Par la suite, l’artiste sera humilié à son tour dans Le Rite. Il est vrai que ce n’est pas la première fois que l’artiste est humilié par la société. Le cirque d’Albert devait affronter la société en général dans La Nuit des Forains, à présent, dans Le Rite, les artistes affrontent la censure. Les trois comédiens sont accusés de jouer un spectacle portant atteinte aux bonnes moeurs. Un juge d’instruction les interroge. Cette situation elle-même engendre l’humiliation. La raideur du juge, avec sa politesse froide explique cette humiliation au long de l’interrogatoire. Le viol de l’actrice dans son bureau par le juge évoque cette humiliation.
Cependant, Bergman décrit l’humiliation envisagée des deux côtés: du côté des artistes qui doivent se soumettre à un contrôle et du côté du juge qui y procède. Pendant l’interrogatoire individuel, Sebastien ne tarit pas d’insultes: « Je vous trouve ridicule avec votre maudite dignité ... Votre hygiène laisse à désirer ... Je vous méprise. Vous et votre empressement ridicule. Vous êtes un imbécile mesquin! » Et on voit le juge en plan serré progressivement affecté par ce qu’il entend.
L’attitude de l’artiste peut être interprétée comme la manifestation d’une crise ou d’un coup de colère dont l’effet est de provoquer l’humiliation du juge. Suit un plan taille de Sebastien assis et le juge debout. L’artiste se lève brusquement, s’approche du juge qui se cache le visage comme s’il avait peur d’être frappé: ‘« Soyez tranquille. Vous toucher serait dégoûtant. » « Le rite, c’est le jeu entre l’artiste et son public, entre l’artiste et la société. Ces ingérences réciproques d’humiliations et de besoins’ 251. » Et, finalement, le juge mourra d’une crise cardiaque pendant la représentation du spectacle en question.

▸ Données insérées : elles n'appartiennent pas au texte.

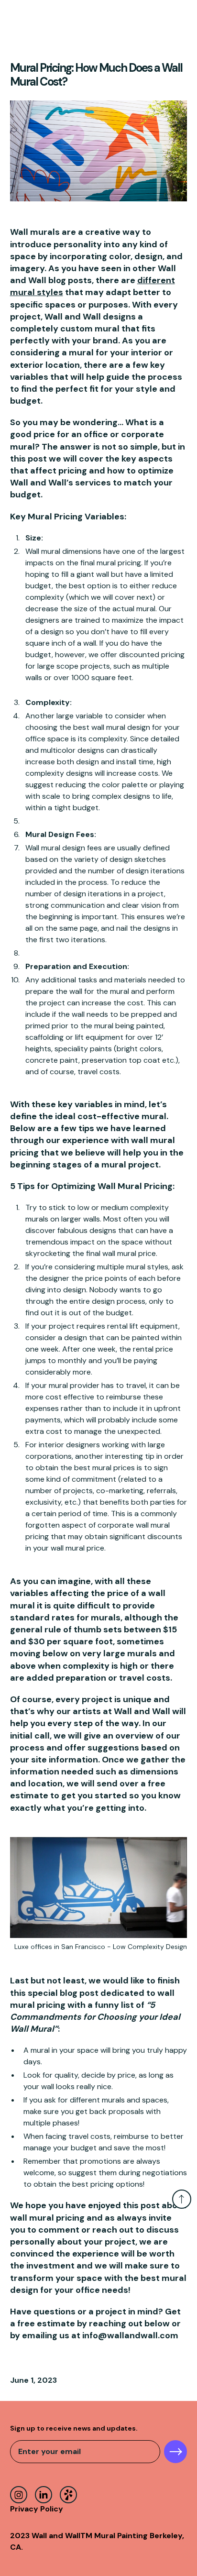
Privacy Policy (36, 2509)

L’esprit est humilié à cause du désir obsessionnel d’aller de « l’autre côté », et la Vie elle-même est humiliée par la guerre. Et cette fois, il s’agit de l’humiliation réciproque entre l’artiste et la société. Dans ce climat où tout est essentiellement humiliation, une nouvelle notion de Vérité prendra place dans l’univers bergmanien.
Le cinéaste le décrit comme une table d’autopsie. Ne pourrons-nous donc pas interpréter le corps nu de Vogler non en tant que le corps féminin mais comme reflet de sa propre obsession?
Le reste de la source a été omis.